Sources: Statue of Panthers founder Jerry Richardson will never return to stadium

Sources: Statue of Panthers founder Jerry Richardson will never return to stadium
The 4,500-pound statue of Carolina Panthers founder Jerry Richardson will never return to its perch at Bank of America Stadium, two sources told The Observer on Thursday. (Source: Jay Boyd/WBTV)

CHARLOTTE, N.C. (The Charlotte Observer) - The 4,500-pound statue of Carolina Panthers founder Jerry Richardson will never return to its perch at Bank of America Stadium, two sources told The Observer on Thursday.

A source with direct knowledge of the situation said the statue is not important to Richardson and that he has turned the page on that chapter of his life. The source also said that Richardson, who owned the team from 1993-2018, doesn’t plan to champion any lawsuits advocating the statue’s return to the stadium.

Another source, one with direct knowledge of the Panthers’ thinking, said the team wants the statue to be removed permanently. The 13-foot statue was taken down and hauled off Wednesday at the Panthers’ order, with the team citing “public safety” concerns brought on by the nightly protests for social justice in Charlotte. The statue’s temporary home is inside the security fence at Bank of America Stadium. Its permanent home, one source said, will likely be an undisclosed storage facility. It won’t be destroyed.

One unintended consequence of the statue’s removal: The entrance to the stadium’s north gate will be wider and easier to navigate for fans this fall during the “social distancing” era of COVID-19.

The statue, called “The Tribute,” was presented to Richardson by his minority ownership partners in 2016 as an 80th birthday present. At the time, Richardson still owned the team.

Current Panthers owner David Tepper bought the team from Richardson in 2018. Richardson had announced his intention to put the team up for sale hours after Sports Illustrated published a story in December 2017 that alleged numerous instances of workplace misconduct, both of a sexual and racial nature.

The NFL would later substantiate many of those workplace misconduct allegations in its own investigation and fine Richardson $2.75 million, nearly tripling the previous largest fine it had ever levied. The fine represented less than one percent of the $2.275 billion Tepper paid for the Panthers in 2018, however.

In his first press conference in Charlotte as the Panthers’ owner, in July 2018, Tepper said he was “contractually obligated” to keep the statue of Richardson exactly where it was. However, the contract also specified that the statue could be moved if it became a safety hazard, a source said.

The three-part sculpture — Richardson, dressed in a business suit, stands 12 feet, 10 inches (twice his actual height) and is flanked by two snarling Panthers — was disassembled Wednesday and placed on a flatbed truck.

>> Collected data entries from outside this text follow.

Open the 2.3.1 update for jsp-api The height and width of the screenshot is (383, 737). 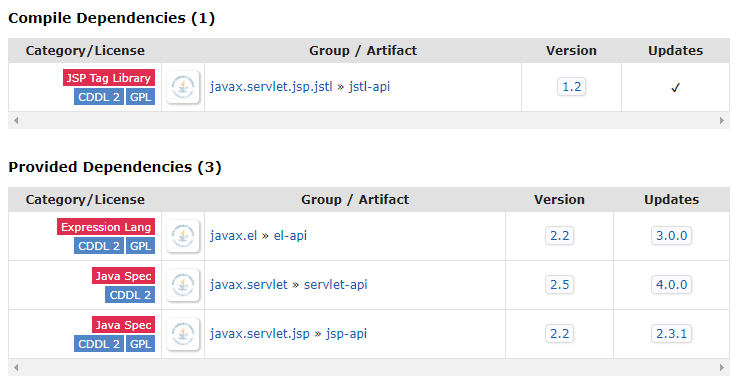pos(671,334)
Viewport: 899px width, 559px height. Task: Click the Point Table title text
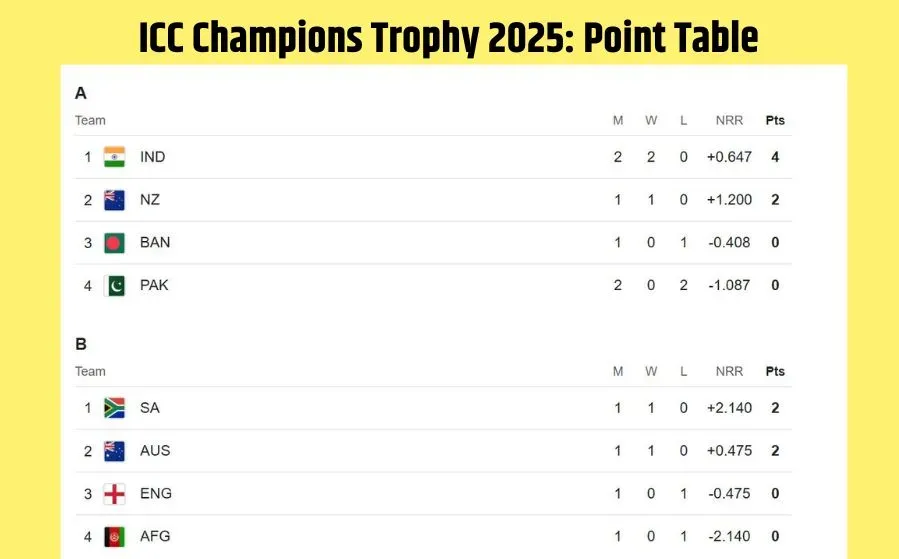(x=448, y=37)
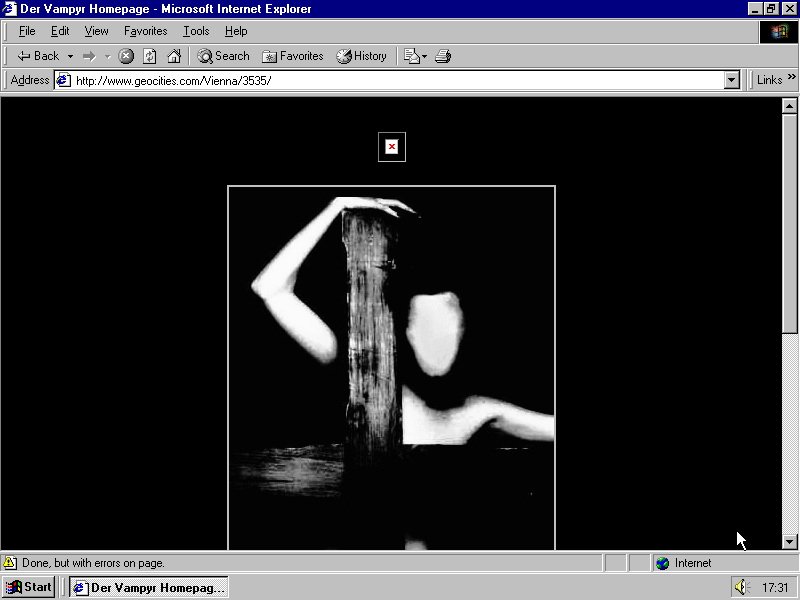Click the Forward arrow button

[x=89, y=56]
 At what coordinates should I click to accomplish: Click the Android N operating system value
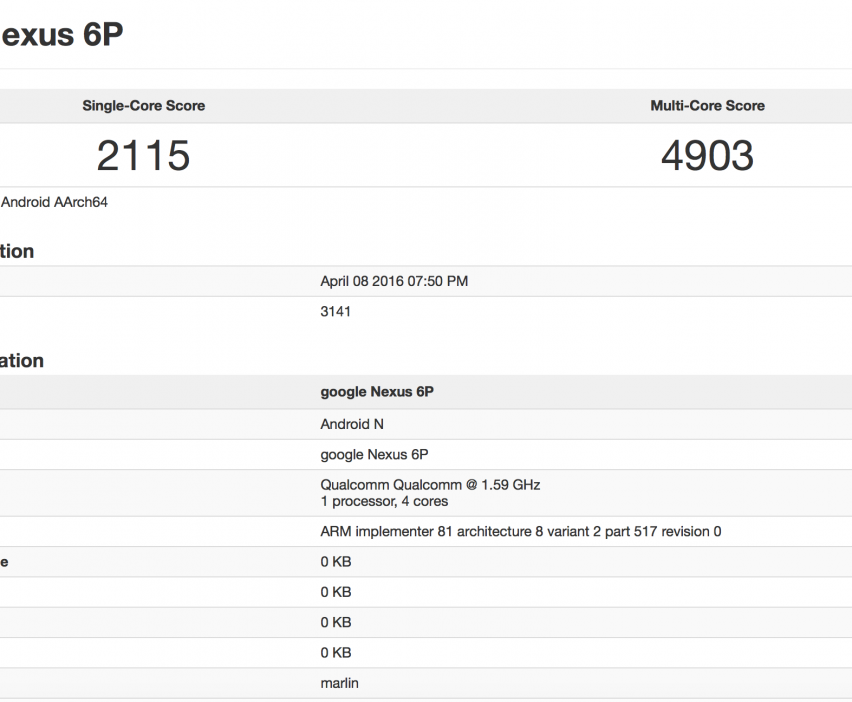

Richardson’s statue floated 30 feet in the air while being hoisted by a crane onto the flatbed truck at about 3:10 p.m. Wednesday. The snarling Panthers proved harder to dislodge, particularly one of them that was more firmly attached to the statue’s base.

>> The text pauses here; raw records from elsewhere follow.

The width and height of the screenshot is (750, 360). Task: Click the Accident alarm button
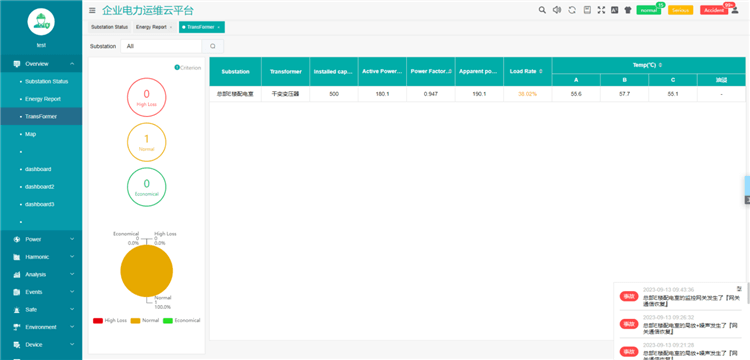[714, 10]
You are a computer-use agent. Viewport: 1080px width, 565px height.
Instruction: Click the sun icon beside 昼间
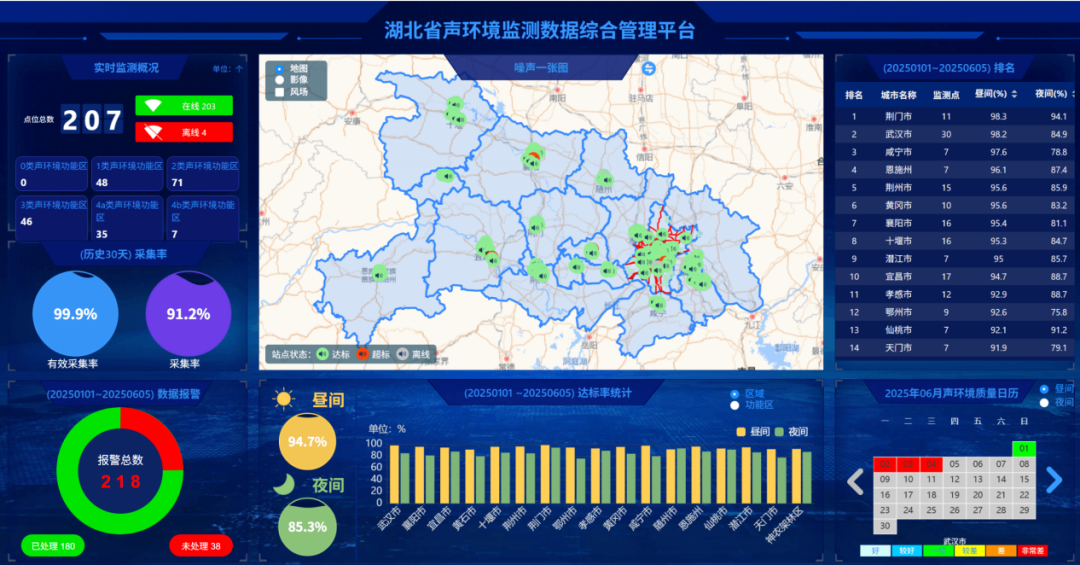pyautogui.click(x=285, y=400)
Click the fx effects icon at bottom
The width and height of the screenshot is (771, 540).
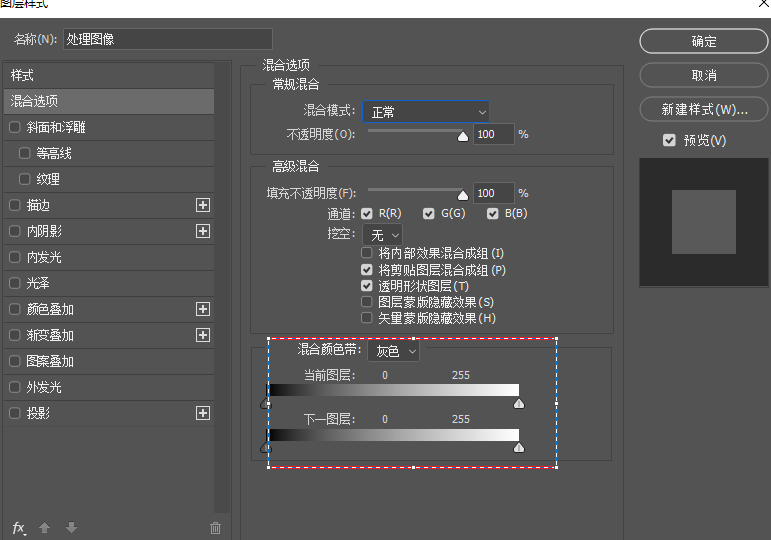[18, 528]
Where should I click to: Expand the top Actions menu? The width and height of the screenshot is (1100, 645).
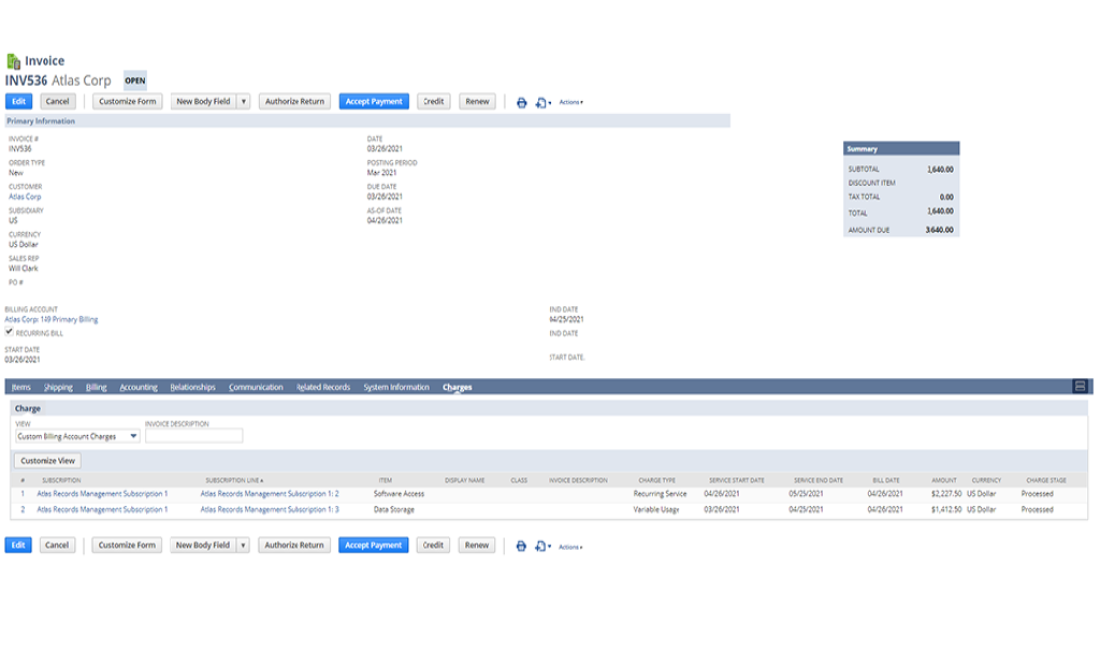point(571,102)
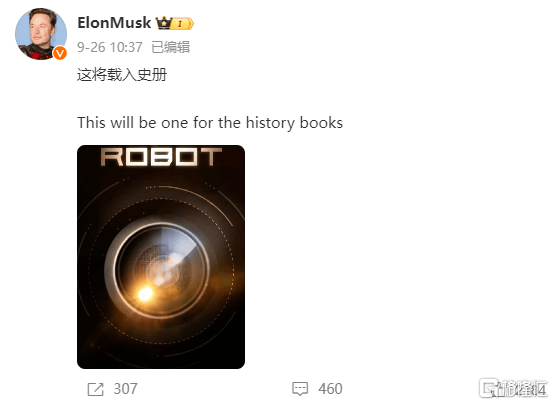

Finally, just after 10 p.m., all three pieces of the statue had been loaded onto the truck and were backed inside the stadium’s security gates for temporary storage.

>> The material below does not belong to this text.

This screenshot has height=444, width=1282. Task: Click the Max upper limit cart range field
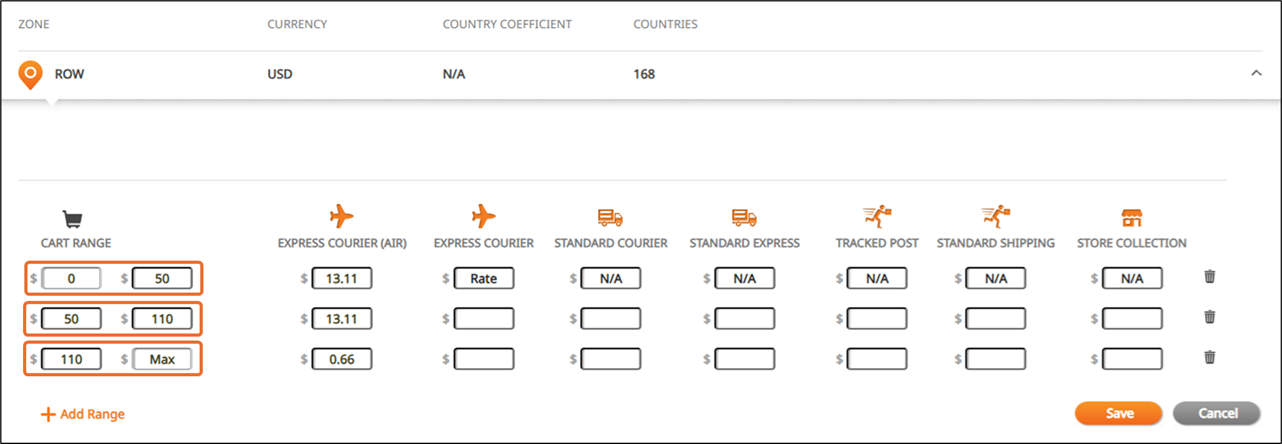162,358
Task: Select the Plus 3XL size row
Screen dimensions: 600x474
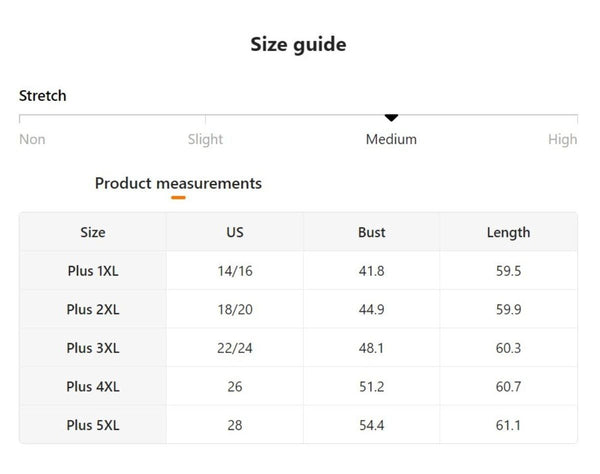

The statue isn’t the only one in the Carolinas featuring Richardson in a business suit. There’s another at his alma mater, Wofford College in Spartanburg, S.C.

Richardson and his wife, Rosalind, are benefactors of the school, and Wofford has never given any indication that it would remove that statue, which was erected in 2014.

A Wofford spokesman issued this statement about its own Richardson statue Thursday: “Mr. Richardson’s contributions to Wofford College are extraordinary, and for that we are grateful. It is not appropriate for us to comment further.”

The Charlotte 49ers’ football stadium is also named for Richardson, who pledged to give $10 million in 2013 in yearly increments of $1 million to help build the stadium, The Observer has previously reported.

Observer staff writer Alaina Getzenberg contributed to this story.